The integral in question is as follows:
$$ \int \frac{dx}{(x^2 - 1)^2} $$
This question is in a chapter about integration by partial fractions, but I wanted to try using trigonometric substitution $$ \left\{\begin{align} x &= \sec\theta \\ dx &= \sec\theta\tan\theta \,d\theta \end{align}\right. $$ to solve it. What I did: \begin{align} \int \frac{dx}{(x^2 - 1)^2} &= \int \frac{\sec\theta\tan\theta \,d\theta}{\tan^4\theta} \\ &= \int \sec \theta \cot^3 \theta \,d\theta \\ &= \int \csc\theta \cot^2 \theta \,d\theta \\ &= \int \csc^3\theta \,d\theta - \int \csc \theta \,d\theta \\ &= -\frac{1}{2}\csc \theta \cot \theta + \frac{1}{2}\ln|\csc \theta - \cot \theta| - \ln|\csc \theta - \cot \theta| + C \\ &= -\frac{1}{2}(\csc \theta \cot \theta + \ln|\csc \theta - \cot \theta|) + C \end{align}
I drew a triangle with $ x = \sec\theta $, with a hypotenuse of length $ x $ and adjacent of length $ 1 $, so I obtained $ \csc \theta = \frac{t}{\sqrt{t^2 - 1}} $ and $ \cot \theta = \frac{1}{\sqrt{t^2 - 1}} $. After I substituted these back in, I got
$$ = -\frac{1}{2}\left(\frac{t}{\sqrt{t^2 - 1}} \frac{1}{\sqrt{t^2 - 1}} + \ln\left|\frac{t}{\sqrt{t^2 - 1}} - \frac{1}{\sqrt{t^2 - 1}}\right|\right) + C $$
$$ = -\frac{1}{2}\left(\frac{t}{t^2 - 1} + \ln\left|\frac{t-1}{\sqrt{t^2 - 1}}\right|\right) + C $$
Now, the correct answer the book gave is
$$ \frac{1}{4}\left(\ln|t + 1| - \frac{1}{t+1} - \ln|t - 1| - \frac{1}{t - 1}\right) + C $$
I was able to use partial fraction decomposition on the $ \frac{t}{t^2 - 1} $ and properties of logarithms to get the same answer as given, however, I had to add an absolute value sign under the square root in order to get the correct absolute values inside the logarithms, i.e.
$$ \ln\left|\frac{t-1}{\sqrt{t^2 - 1}}\right| $$ had to be changed to $$ \ln\left|\frac{t-1}{\sqrt{|t^2 - 1|}}\right| $$
I'm not sure why I missed this absolute value.

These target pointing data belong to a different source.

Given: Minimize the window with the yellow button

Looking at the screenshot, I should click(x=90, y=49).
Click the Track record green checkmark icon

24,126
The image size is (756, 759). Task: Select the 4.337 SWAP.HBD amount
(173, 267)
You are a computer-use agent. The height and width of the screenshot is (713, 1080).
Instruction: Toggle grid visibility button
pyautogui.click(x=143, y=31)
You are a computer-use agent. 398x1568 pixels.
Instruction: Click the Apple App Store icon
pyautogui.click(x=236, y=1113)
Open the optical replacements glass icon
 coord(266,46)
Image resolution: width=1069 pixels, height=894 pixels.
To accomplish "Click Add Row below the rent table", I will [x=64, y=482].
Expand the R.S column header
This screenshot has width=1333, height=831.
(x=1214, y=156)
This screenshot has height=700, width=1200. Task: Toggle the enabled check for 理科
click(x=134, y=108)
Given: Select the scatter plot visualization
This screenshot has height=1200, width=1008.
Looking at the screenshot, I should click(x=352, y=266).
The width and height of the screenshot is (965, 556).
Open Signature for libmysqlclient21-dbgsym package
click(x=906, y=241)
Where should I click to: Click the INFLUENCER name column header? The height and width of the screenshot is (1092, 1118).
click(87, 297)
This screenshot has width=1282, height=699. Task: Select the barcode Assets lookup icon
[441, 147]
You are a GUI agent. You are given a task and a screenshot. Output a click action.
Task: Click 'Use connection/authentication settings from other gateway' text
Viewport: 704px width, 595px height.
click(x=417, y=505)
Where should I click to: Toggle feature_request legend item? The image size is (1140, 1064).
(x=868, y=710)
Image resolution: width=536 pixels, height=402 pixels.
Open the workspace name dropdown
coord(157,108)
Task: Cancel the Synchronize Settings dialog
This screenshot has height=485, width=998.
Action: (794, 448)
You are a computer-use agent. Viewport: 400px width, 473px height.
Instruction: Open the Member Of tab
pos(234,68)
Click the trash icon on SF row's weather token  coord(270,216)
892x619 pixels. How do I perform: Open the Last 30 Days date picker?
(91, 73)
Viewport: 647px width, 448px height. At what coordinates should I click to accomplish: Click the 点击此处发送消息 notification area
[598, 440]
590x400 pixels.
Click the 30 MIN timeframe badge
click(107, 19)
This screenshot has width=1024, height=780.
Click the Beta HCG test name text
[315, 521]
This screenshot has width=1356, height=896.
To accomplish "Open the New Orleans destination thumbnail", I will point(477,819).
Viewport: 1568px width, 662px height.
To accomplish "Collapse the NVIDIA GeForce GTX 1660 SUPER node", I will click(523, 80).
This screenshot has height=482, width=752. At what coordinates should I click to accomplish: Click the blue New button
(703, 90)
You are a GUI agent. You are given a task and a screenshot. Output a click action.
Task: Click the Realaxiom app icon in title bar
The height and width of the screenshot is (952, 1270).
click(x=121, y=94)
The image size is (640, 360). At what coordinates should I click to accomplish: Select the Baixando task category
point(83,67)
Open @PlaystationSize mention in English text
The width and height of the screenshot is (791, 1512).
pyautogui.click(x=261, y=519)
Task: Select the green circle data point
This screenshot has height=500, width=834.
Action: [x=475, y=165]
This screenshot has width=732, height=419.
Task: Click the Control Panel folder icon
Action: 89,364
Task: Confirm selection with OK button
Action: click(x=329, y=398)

Why did using trigonometric substitution produce an almost-correct answer, off by an absolute value sign in this case?
Integration by parts
To avoid being troubled by the convention between trigonometric functions, we can try to integrate by parts. $$ \begin{aligned} \int \frac{d x}{\left(x^2-1\right)^2}&=-\frac{1}{2} \int \frac{1}{x} d\left(1+\frac{1}{x^2-1}\right) \\ & =-\frac{1}{2}\left[\frac{x}{x^2-1}+\int \frac{1}{x^2-1} d x\right] \\ & =-\frac{1}{2}\left[\frac{x}{x^2-1}+\frac{1}{2} \ln \left|\frac{x-1}{x+1}\right|\right]+C \\ & =-\frac{x}{2\left(x^2-1\right)}+\frac{1}{4} \ln \left|\frac{x+1}{x-1}\right|+C \end{aligned} $$ Wish it helps!